Text shown →
____

In January of this year I decided to seriously start working on my weight. I was the heaviest I had ever been in my life, and with at least four Aunts or cousins who have had gastric bypass surgery, I envisioned myself going down a very bad road that I did not want to travel. We joined the gym, and I began working out.
I fell in love with Zumba and yoga, and started lifting weights at least twice a week. I started keeping track of how much I ate, and became more aware of portion sizes. I found out that I really tend to want healthy food… I love salads, cilantro, green pepper, onion, tomato, zucchini, squash, water melon… to list a few. When eating out, I stay away from fried foods (I splurge on fried chicken from time to time, but very few and far between), and do not really like potato chips and other junk food that is the downfall of most people. My weaknesses are ice cream (which I bought for the first time this summer, yesterday) and homemade baked goods (which I do not bake very often).
I was pleasantly surprised to find that I do not eat very badly. So, why am I so heavy? Why have I only lost about ten pounds so far?
I am so tempted to join a shake club or take a weight loss pill just to lose it all as quickly as possible, but from what I read that is the least likely way to take weight off and keep it off. To take the weight off permanently, I must exercise regularly and change my eating habits permanently. I would like to have huge results in a short period of time, and every time I go to the gym without losing pounds of weight I want to walk away and do whatever I can to lose it. But: I know that persistence and patience will pay off. It may take longer, it may hurt more, and I might have to put aside my own competitive nature to do things quickly, but it will be done.
Yet, in the meantime, I am going to stop doing the following:
1. Talk bad about myself or my body. Regardless of what I weigh, God is still good, I am still His Creation, and I will hold my head high and walk with confidence in who God made me to be.
2. Not compare myself to others who may be losing it more quickly than I am. My journey is my own with God, and it does no good to expect the same results as the person next to me.
I would also like to point out that I want to be strong, not skinny. Healthy; not thin. I want muscle. I want to feel like I can run, play, hike, swim, and move without hurting myself. I have learned that I love working out! I like the way it feels when my lungs are burning, thighs are stinging, and sweat is dripping from my brow. I like feeling strong! I also enjoy having energy on a daily basis, and having an overall feeling of body awareness that I had lost in the last 9 years of having four children.
It might take me longer, but I am patient.

____

Listed records →
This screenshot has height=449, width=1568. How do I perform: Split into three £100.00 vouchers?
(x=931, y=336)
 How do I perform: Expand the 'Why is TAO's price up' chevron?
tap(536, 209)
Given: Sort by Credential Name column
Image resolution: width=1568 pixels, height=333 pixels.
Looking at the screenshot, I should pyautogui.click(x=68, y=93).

____

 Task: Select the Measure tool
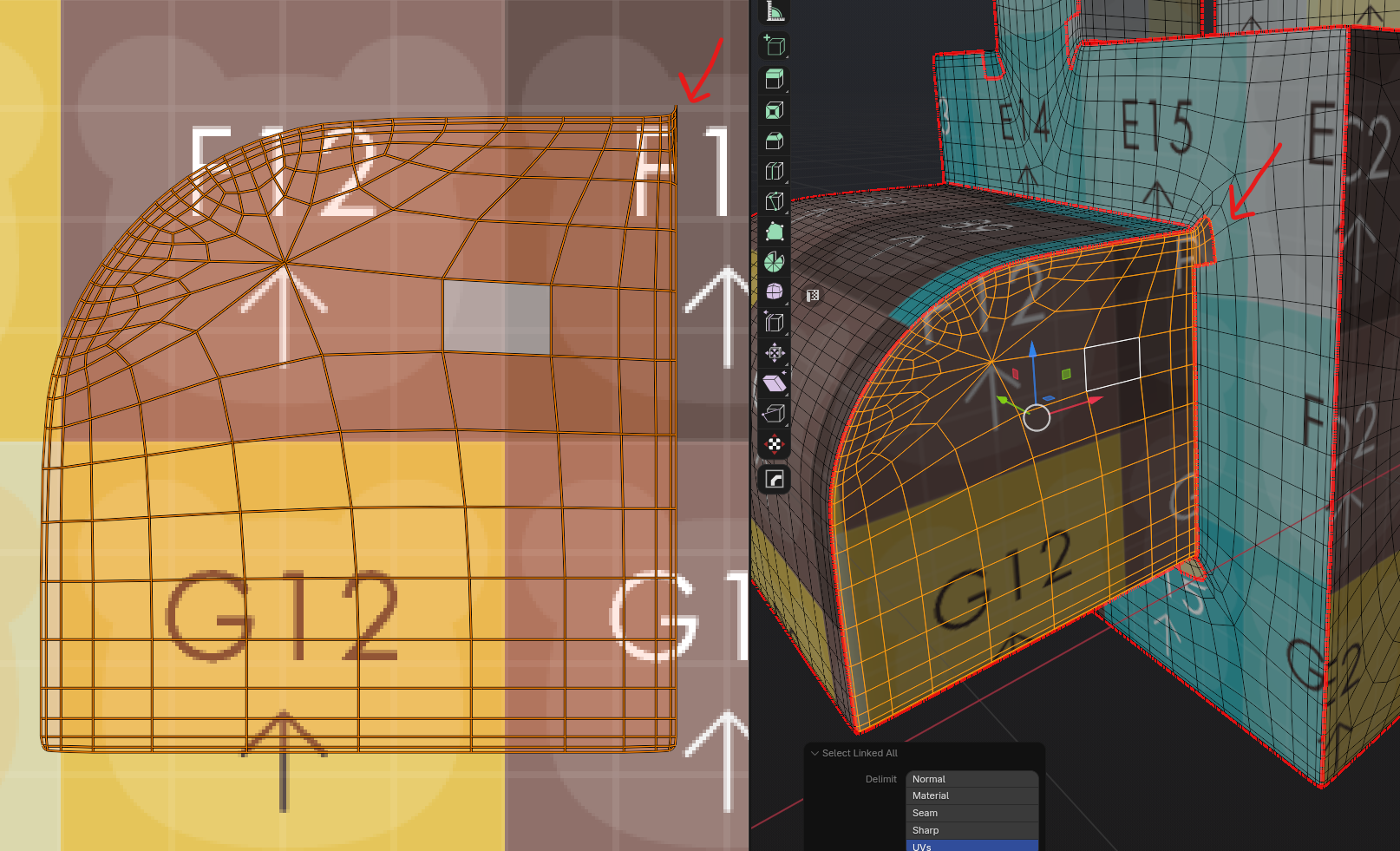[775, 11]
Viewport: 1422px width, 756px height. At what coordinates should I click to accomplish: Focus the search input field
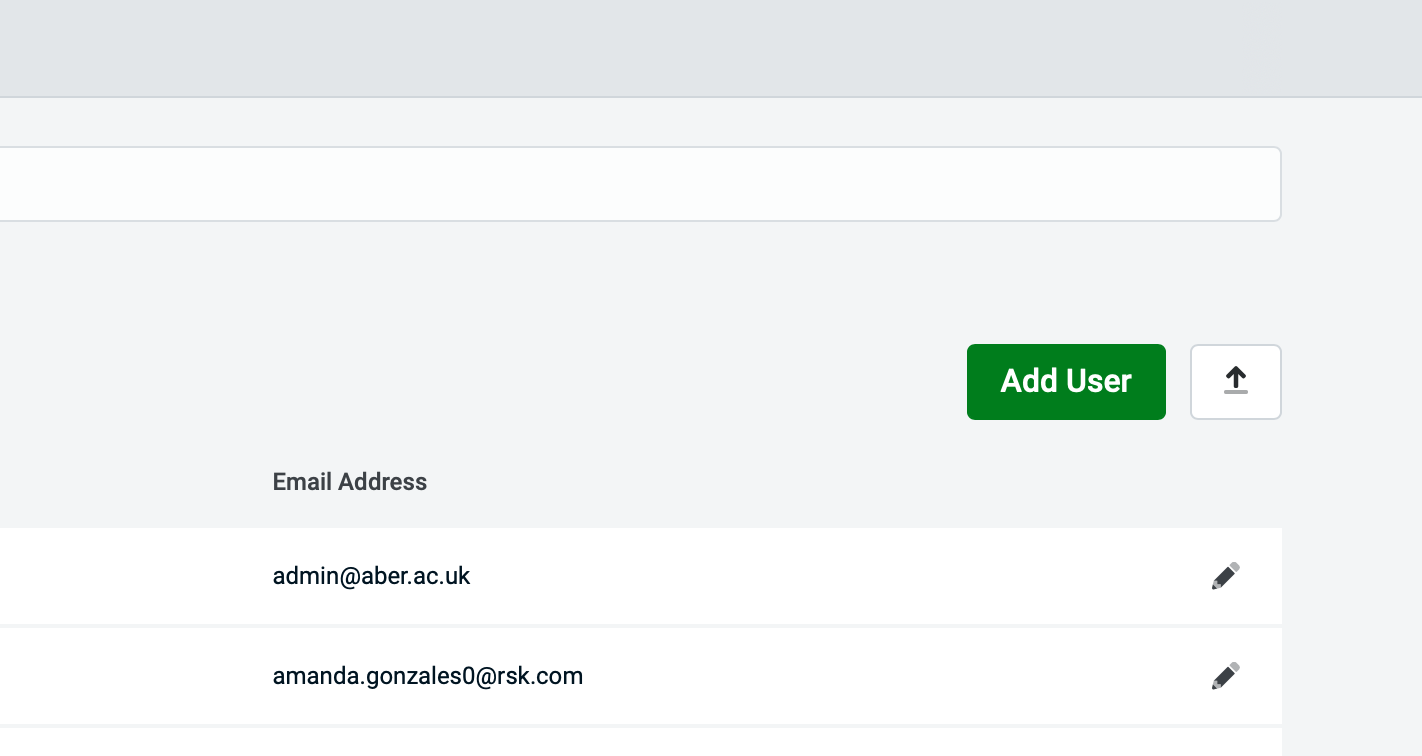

____

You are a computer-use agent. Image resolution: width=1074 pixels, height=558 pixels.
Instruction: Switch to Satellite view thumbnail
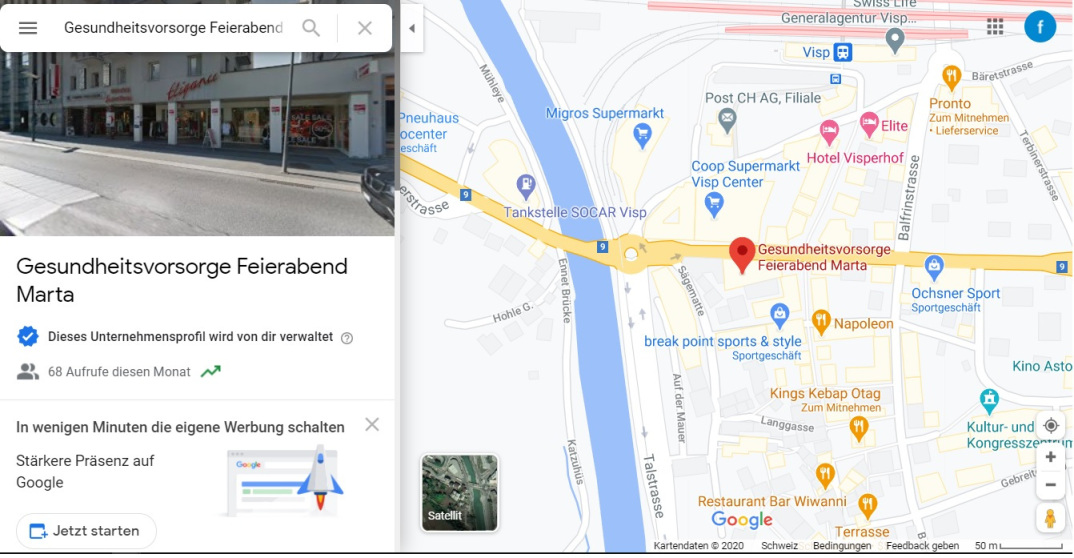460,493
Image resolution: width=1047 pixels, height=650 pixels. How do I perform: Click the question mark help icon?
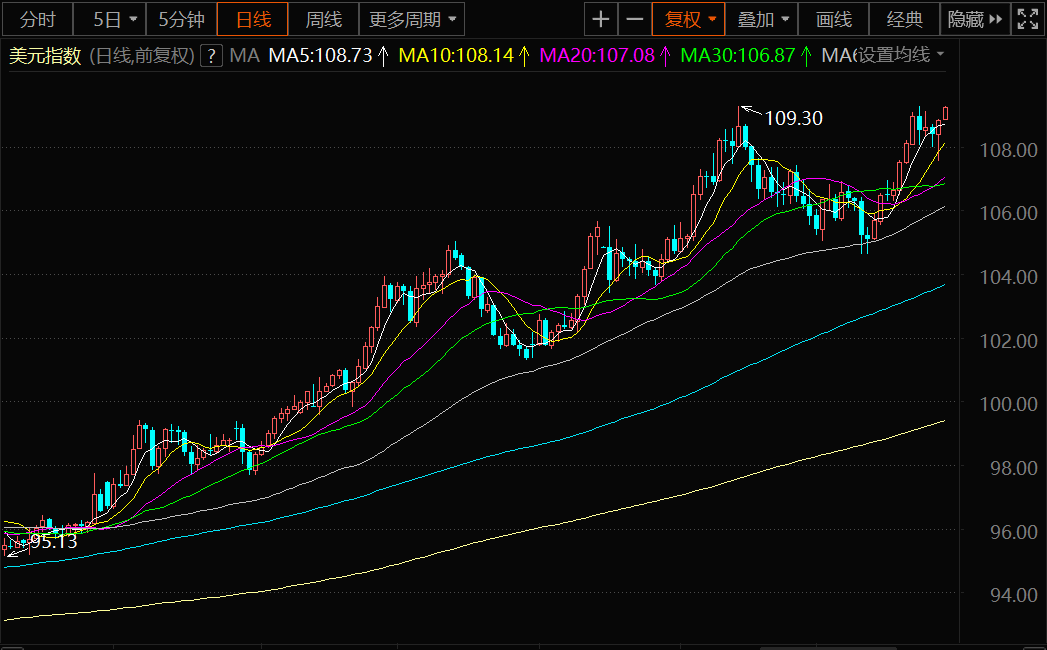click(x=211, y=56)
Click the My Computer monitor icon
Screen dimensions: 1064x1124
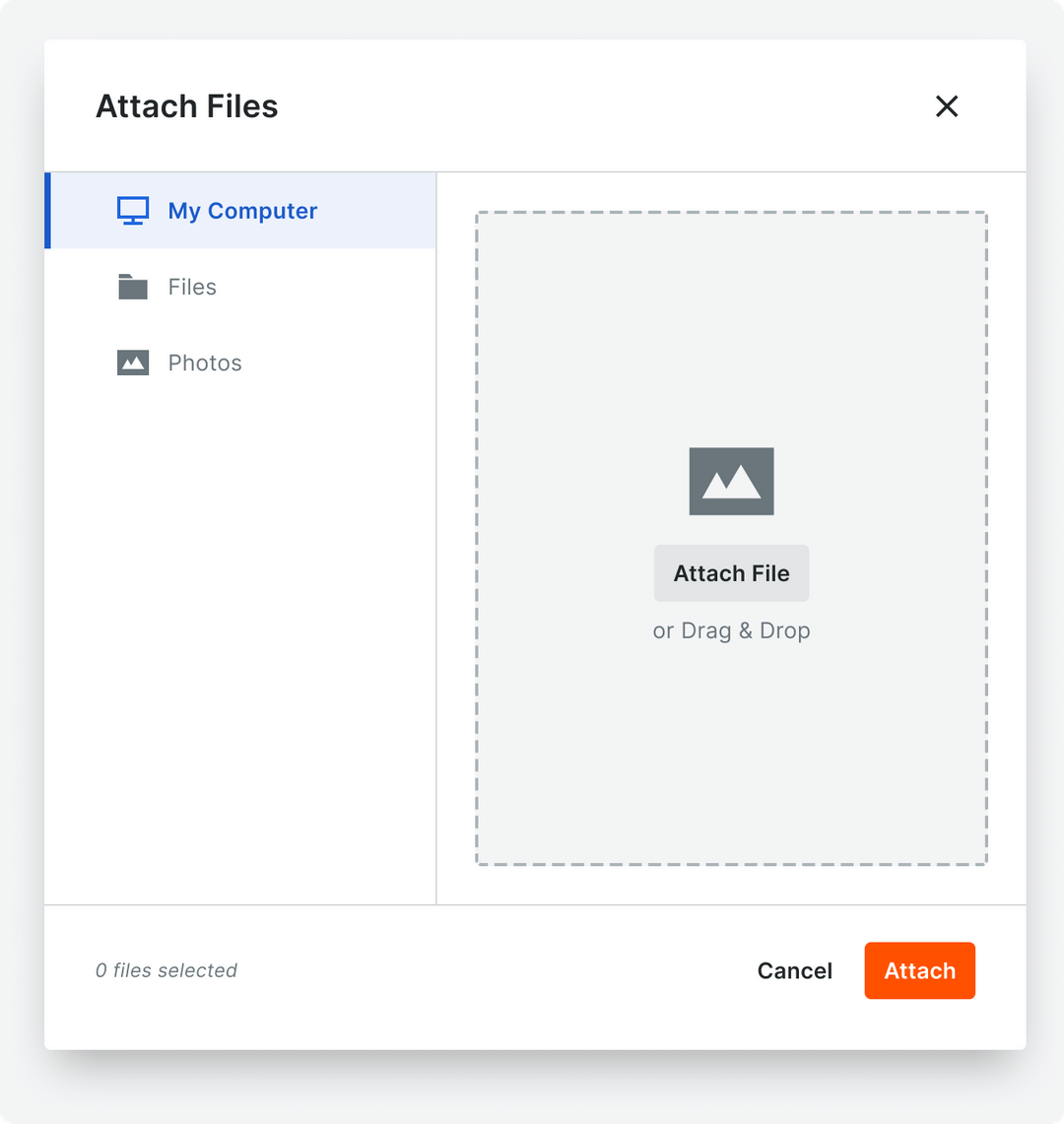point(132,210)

____

Things to do →
[1] From the weight-loss post, list every activity the writer wants to be able to do without getting hurt.
[2] According to the weight-loss post, how much weight has the writer lost so far?

Responses by task →
[1] Run, play, hike, swim, move

[2] About ten pounds.